文法と「死ぬ」という語:安易に使えないけど必要な理由

「死ぬ」って言葉はあまり使いたくない

親は子に「簡単に死ぬなんて言葉、使っちゃいけません」と言ってたしなめます。しかし、テレビ番組や映画からは「死ね!!」などの言葉が聞こえる日は少なくない…。「死ぬ」という言葉はあまり使わず、別の表現に言い換えたりします。「亡くなる」「あの世へ逝く」「ご逝去」などなど…。

しかし、日本語の教科書では、わりと初期に出てきます!!

1グループ(5段動詞)で「~ぬ」で終わる動詞って…

普通形を導入したり、その後の活用を練習するときに動詞が必要になります。例となる語を見て、書いて、言って、定着をはかるためです。それは至極当然のこと。

さて、1グループの動詞を列挙してみます。

聞く・書く…
泳ぐ・脱ぐ…
話す・貸す…
待つ・持つ…
死ぬ・  …Σ(´・ω・`)
呼ぶ・飛ぶ…
読む・踏む…
切る・知る…
買う・会う…

だいたい2つ以上の語がパパっと思い浮かびます。しかし、「~ぬ」はなかなか見つからない。(^ω^;)…というか、ない?!?!けれど、この「~ぬ」タイプを除くことはできません。動詞「死ぬ」と出会ったとき困るので…。

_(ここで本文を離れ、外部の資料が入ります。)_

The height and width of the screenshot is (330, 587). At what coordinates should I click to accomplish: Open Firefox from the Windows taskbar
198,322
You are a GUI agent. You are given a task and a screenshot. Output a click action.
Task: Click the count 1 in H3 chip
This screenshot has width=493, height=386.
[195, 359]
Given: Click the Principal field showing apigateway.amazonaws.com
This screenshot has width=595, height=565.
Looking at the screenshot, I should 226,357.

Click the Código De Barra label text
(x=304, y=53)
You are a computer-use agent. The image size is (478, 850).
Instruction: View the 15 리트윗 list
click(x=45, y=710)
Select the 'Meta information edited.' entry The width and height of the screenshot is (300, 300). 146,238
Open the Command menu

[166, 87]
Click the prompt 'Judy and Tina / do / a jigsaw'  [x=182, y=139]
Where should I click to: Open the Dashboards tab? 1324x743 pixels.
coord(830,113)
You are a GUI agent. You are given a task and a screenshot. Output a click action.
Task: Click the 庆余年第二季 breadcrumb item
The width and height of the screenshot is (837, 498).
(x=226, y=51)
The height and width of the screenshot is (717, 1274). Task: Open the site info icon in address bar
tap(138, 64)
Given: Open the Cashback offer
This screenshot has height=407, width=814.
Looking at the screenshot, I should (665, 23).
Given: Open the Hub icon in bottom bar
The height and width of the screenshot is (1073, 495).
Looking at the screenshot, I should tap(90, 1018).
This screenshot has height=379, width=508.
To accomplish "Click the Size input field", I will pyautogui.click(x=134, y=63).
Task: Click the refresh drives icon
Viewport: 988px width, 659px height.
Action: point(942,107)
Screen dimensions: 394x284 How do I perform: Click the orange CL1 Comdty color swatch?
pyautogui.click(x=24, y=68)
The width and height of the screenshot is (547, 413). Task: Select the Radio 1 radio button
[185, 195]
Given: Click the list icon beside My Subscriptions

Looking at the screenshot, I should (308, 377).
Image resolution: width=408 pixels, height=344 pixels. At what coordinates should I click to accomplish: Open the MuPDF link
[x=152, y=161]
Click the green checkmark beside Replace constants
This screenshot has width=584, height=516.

(´・д・) 活用のパターンは、「~む」「~ぶ」「~ぬ」は同じ!!と、例を出さずにくくってしまうことはやっぱり強行すぎますよね…。けど、結局「死ぬ」でしか「~ぬ」は練習できないのです。

*補足*

【ぬ 動詞】で検索すると、同じようなことを疑問に思う内容が出てきました。もう1つありました。「往ぬ(いぬ)」です(意味は「去る」)。これは古語です。現代語を扱う日本語教育においては、まず必要ありません。古語で「ナ行変格活用」というのがあり、「死ぬ」「往ぬ」が2語だけが該当します。「死ぬ」はそれが五段活用に収まり、「往ぬ」は使われなくなったのでしょう。そうすると、やっぱり「~ぬ」の動詞は「死ぬ」1語となりますね。

「死ぬ」と文法

割りと早い段階から「死ぬ」という不穏な語に接してしまうことになります。だから、教室での教師はピシッとせねばなりません!!(`・ω・´)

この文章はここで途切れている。